The film itself begins the mysterious destruction of several satellites in space by an unknown force. This is observed in a mission control station by various technicians. Meanwhile, all over the world, diamond heists are being pulled off and no one can find the culprits. During one particular heist by a gang of diamond thieves, everything goes horribly wrong when all of the thieves, except for the getaway driver, Hamako (played by Akiko Wakabayashi), are mysteriously lifted into the air and carried out of the building by an invisible force. Meanwhile, far away, in the home of Dr. Munakata (played by Nobuo Nakamura) we meet the film's two heroes: Inspector Kommei (played by Yosuke Natsuki) and Mark Jackson (played by Robert Dunham, under the stage name of Dan Yuma). Jackson and Kommei have a brief faceoff, during which Jackson quickly knocks out Kommei before politely leaving through the window of Munakata's house. Jackson doesn't get very far, however, as he's soon picked up by the diamond thieves/gangsters from earlier.

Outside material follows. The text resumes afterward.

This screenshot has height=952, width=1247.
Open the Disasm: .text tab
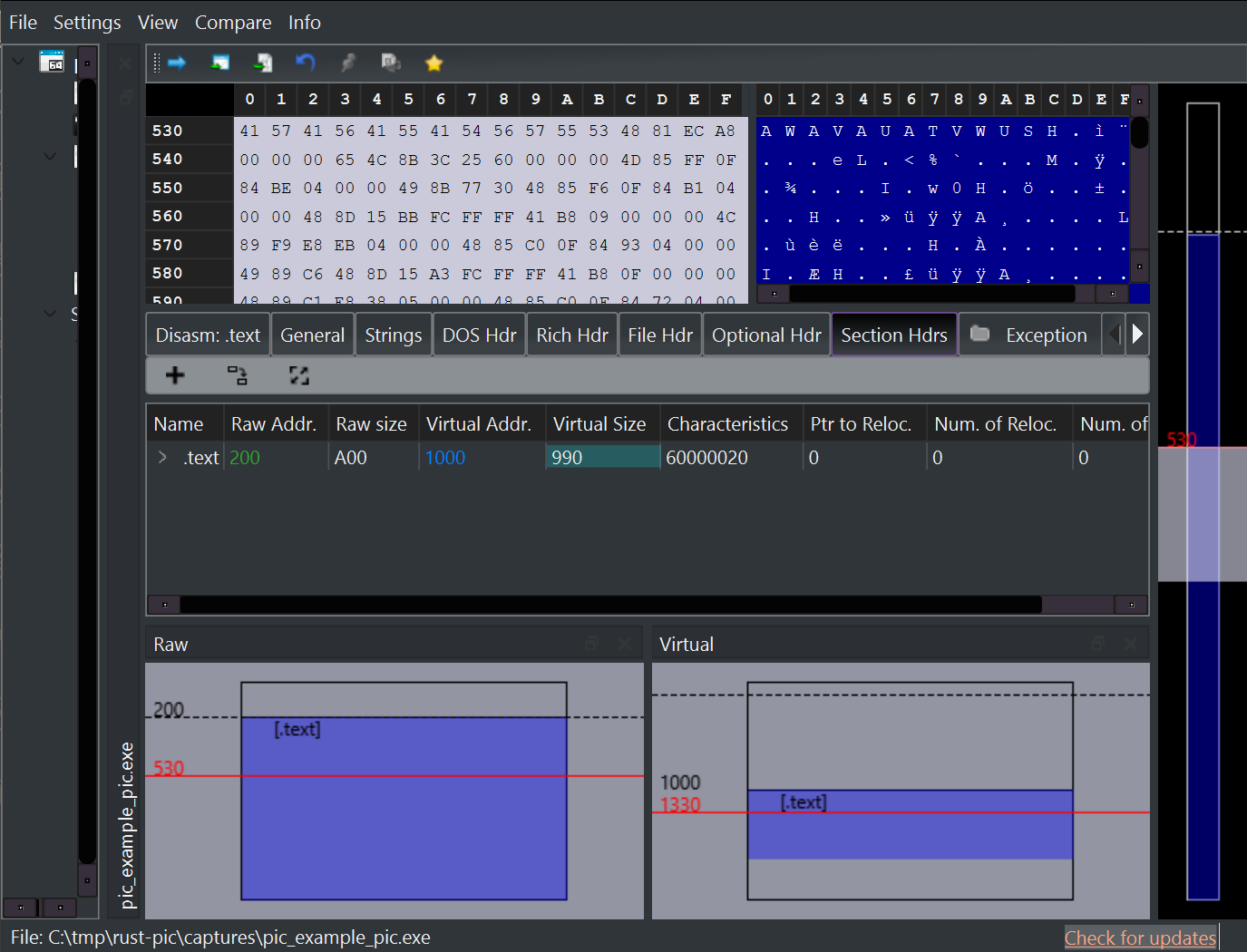[x=208, y=335]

Back at the house of Dr. Munakata, Kommei wakes up hearing Munakata's voice, but sees the face of his beautiful assistant, Masayo Kirino (played by Yoko Fujiyama). When Kommei asks Munakata why he isn't concerned about his diamonds being stolen, Munakata reveals that the diamonds were fake, artificial creations of his. Meanwhile, at the diamond thieves' hangout, the gangsters soon make the same discovery, much to their disappointment. For no discernable reason, the gangster boss (played by Seizaburo Kawazu) decides to lock up Jackson, even though Jackson himself was also ripped off, but Jackson soon escapes. The next day, Kommei is being taken by Masayo to her home (that was pretty quick), which is inside an industrial area with coal factories. Kommei and Msayo discuss Munakata's work and how they might be in danger from industrial spies, but are soon interrupted when Masayo's brother (played by Hiroshi Koizumi), one of the technicians who observed the satellites' destruction at the beginning of the film, arrives on the scene. He points out that a large storm is brewing overhead, and mentions that this was similar to conditions seen before the destruction of the satellites. Soon, however, a factory has it's smokestacks violently wrenched up into the air, along with tons of coal and various vehicles. In the cloud above, where the cyclone of material is being drawn, there are various, large sparks.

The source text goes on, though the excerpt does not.